# Orchestral song forms, what are they and do you follow them?



## HREQ (May 17, 2016)

Hello, I come from producing rock and pop, the song form can be simplified like Intro, verse, chorus, verse, chorus, solo, chorus

but I'm more interested in a "your version of form" where you detail it much more. For me I like to think of most pop songs like this

Intro > catchy tune> verse1 > verse1 variation > pre chorus > small bar suspense > chorus > repeat chorus> outro chorus > catchy tune > verse1 modified > verse 1 modified variation > pre chorus > small bar suspense > chorus > repeat chorus > outro chorus > solo section > chorus

alot follow that kind of format, with a few changes here and there.

I'm starting out learning orchestra, and would like to know what you think the orchestra form is for you.

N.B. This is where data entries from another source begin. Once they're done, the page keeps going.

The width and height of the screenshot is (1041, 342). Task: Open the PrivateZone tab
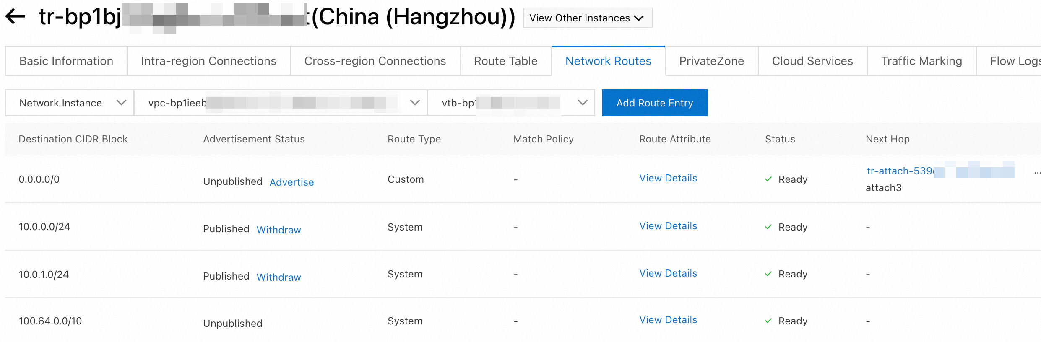pos(711,61)
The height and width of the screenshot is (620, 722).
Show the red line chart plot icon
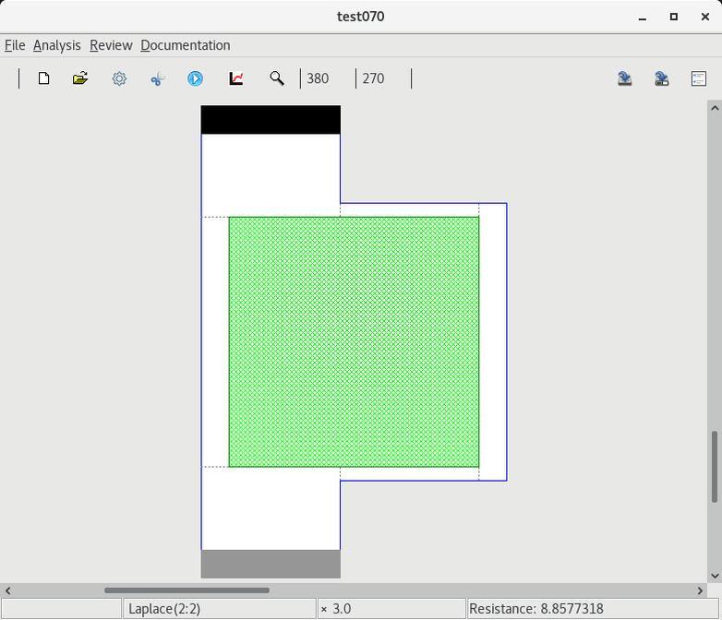pyautogui.click(x=236, y=78)
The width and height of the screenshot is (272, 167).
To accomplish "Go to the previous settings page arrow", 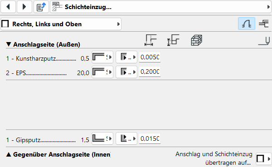I will pos(8,7).
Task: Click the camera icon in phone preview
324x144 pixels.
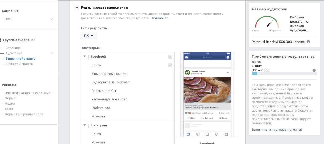Action: click(186, 57)
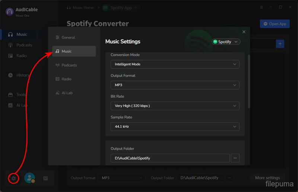Click the Output Folder path field
The image size is (298, 192).
coord(170,158)
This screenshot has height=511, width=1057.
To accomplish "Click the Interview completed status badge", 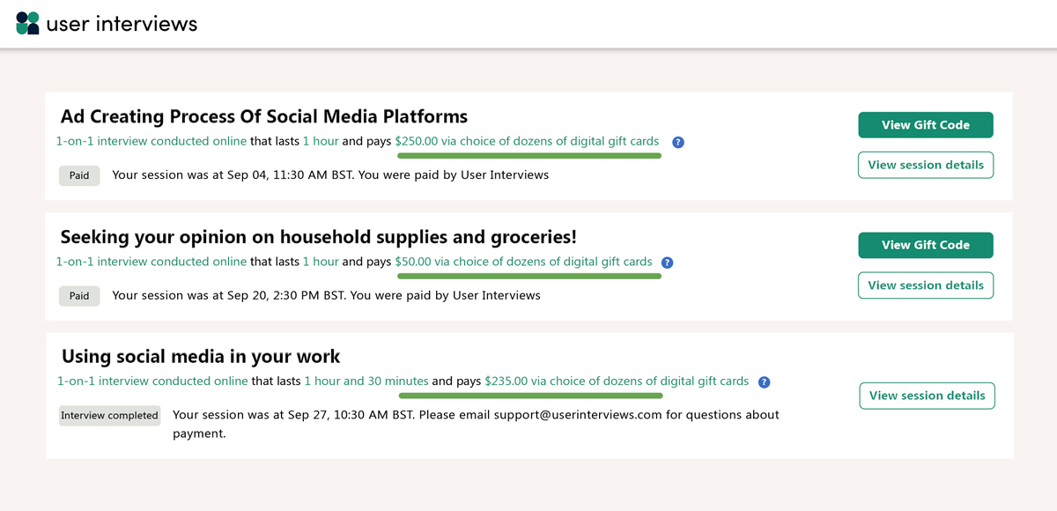I will [109, 415].
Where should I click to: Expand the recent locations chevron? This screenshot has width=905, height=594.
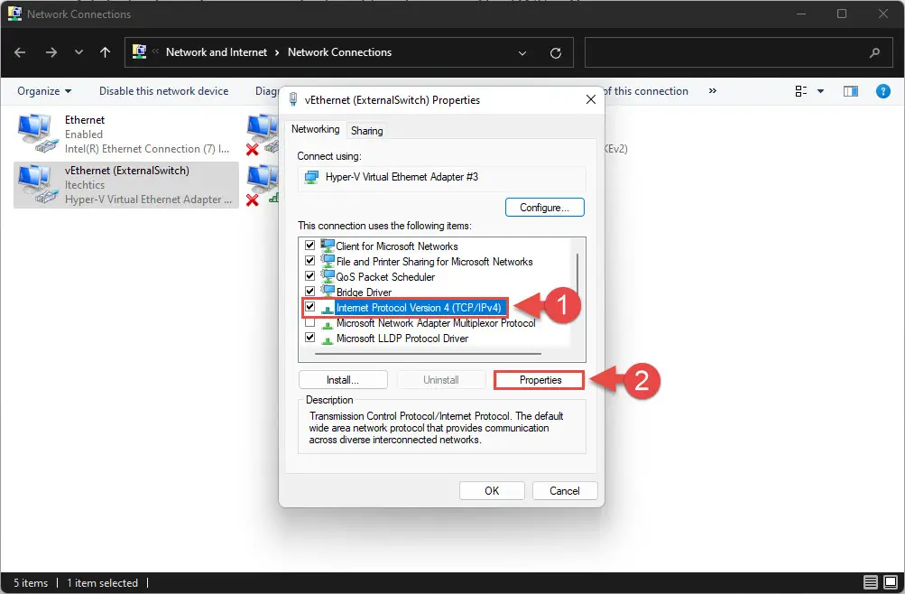point(79,52)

Or can you link me to really good examples of orchestra pieces with forms? I know alot of theory but I can't read sheet music, I'm piano roll warrior.

I think form is one of the most important parts in music.

Also, what makes orchestra different from pop / rock besides form? I heard of how a melody evolves, or is reintroduced or something. Could someone give me some good links on this stuff, or links of youtube videos explaining it? or orchestra pieces on youtube, that you think represent the popular forms in todays orchestra / film music pieces?

Also, does orchestra follow a set rrythem formula, or is it just random changes of time signatures and tempo? There must be some standard that most people follow. I'm interested in trying to write modern orchestra, that's popular. I really don't know many orchestra pieces, but have heard them every now and then. Always amazed when I hear them.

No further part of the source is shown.